The practice of planting Mary Gardens—devotional gardens featuring flowers whose common or religious names refer to the Virgin Mary—is believed to have begun in medieval Europe (possibly in France under the care of St. Fiacre, patron saint of gardeners), although hard evidence of these gardens emerged only in the 20th century, when the first Mary Garden opened to the American public in Woods Hole, Massachusetts, a Cape Cod town otherwise known for its ocean-science laboratories.
The Garden of Our Lady was a gift to St. Joseph’s Church in 1932 from Frances Crane Lillie, a Chicago native and Woods Hole summer resident, who’d been inspired by certain monastery gardens she’d visited during her travels in England. Her husband, Frank R. Lillie, ran Woods Hole’s two oceanographic institutes at the time: the Marine Biological Laboratory—where they’d met while she studied embryology—and the Woods Hole Oceanographic Institute, which he’d also founded.
Free and open year-round, the waterside garden is marked street-side by a wooden gate (“Please enter and close”), while inside, a quiet and grassy cross-shaped expanse features a statue of the Virgin Mary, several stone benches, and a raised birdhouse-style box whose two small doors open to display the garden’s layout and a list of its 48 plants–among them morning glories (Our Lady’s Mantle), foxglove (Our Lady’s Glove), roses (Her Flower), ground ivy (Where God Has Walked), pansies (Lady’s Delight), periwinkles (Virgin Flower), geraniums (Madonna’s Pins), hollyhocks (Staff-of-St.
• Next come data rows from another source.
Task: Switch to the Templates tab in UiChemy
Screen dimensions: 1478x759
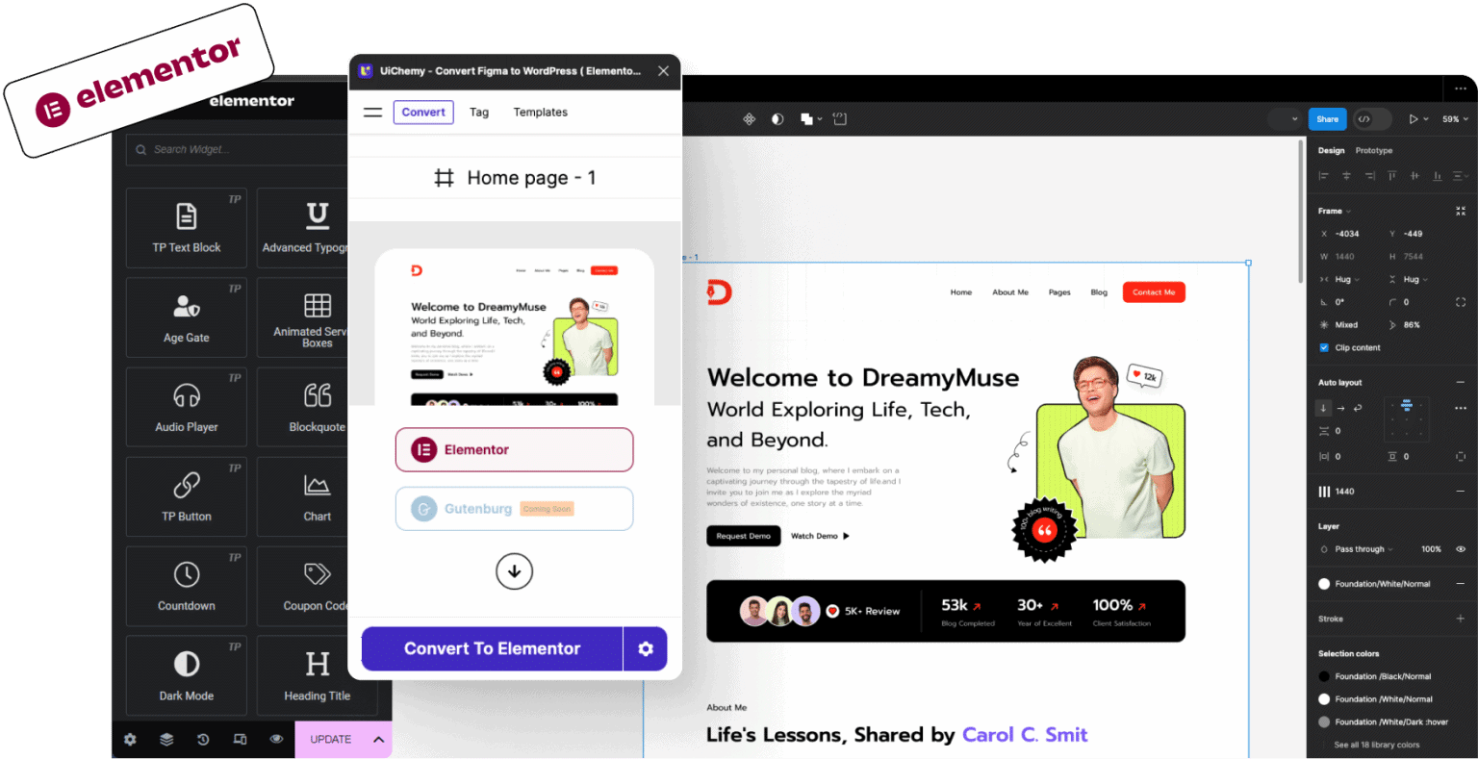Action: click(x=540, y=112)
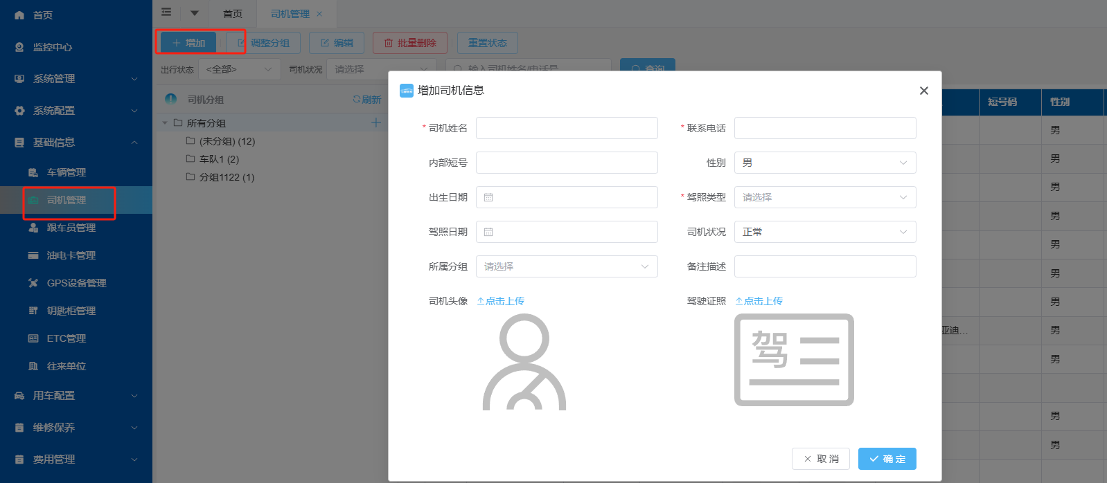The height and width of the screenshot is (483, 1107).
Task: Click the driver avatar placeholder image
Action: click(x=524, y=362)
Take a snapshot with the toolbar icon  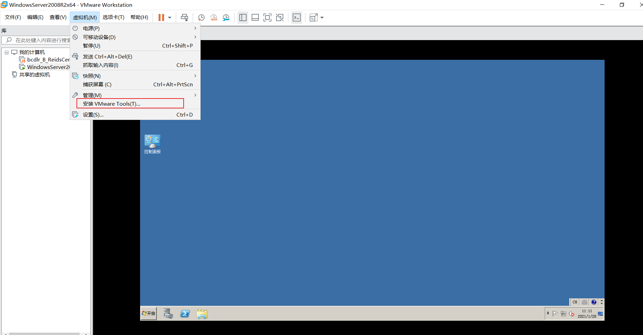201,17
Joseph), and wild thyme (The Dear Mother’s Love).
Also donated by Mrs. Lillie, in 1929, is the neighboring pink-granite Angelus Bell Tower, whose two bronze bells, named Mendel and Pasteur, ring three times a day as a way, Mrs. Lillie said, “to remind the scientists who study at The Marine Biological Laboratory across the inlet that there is another and valid aspect of life.”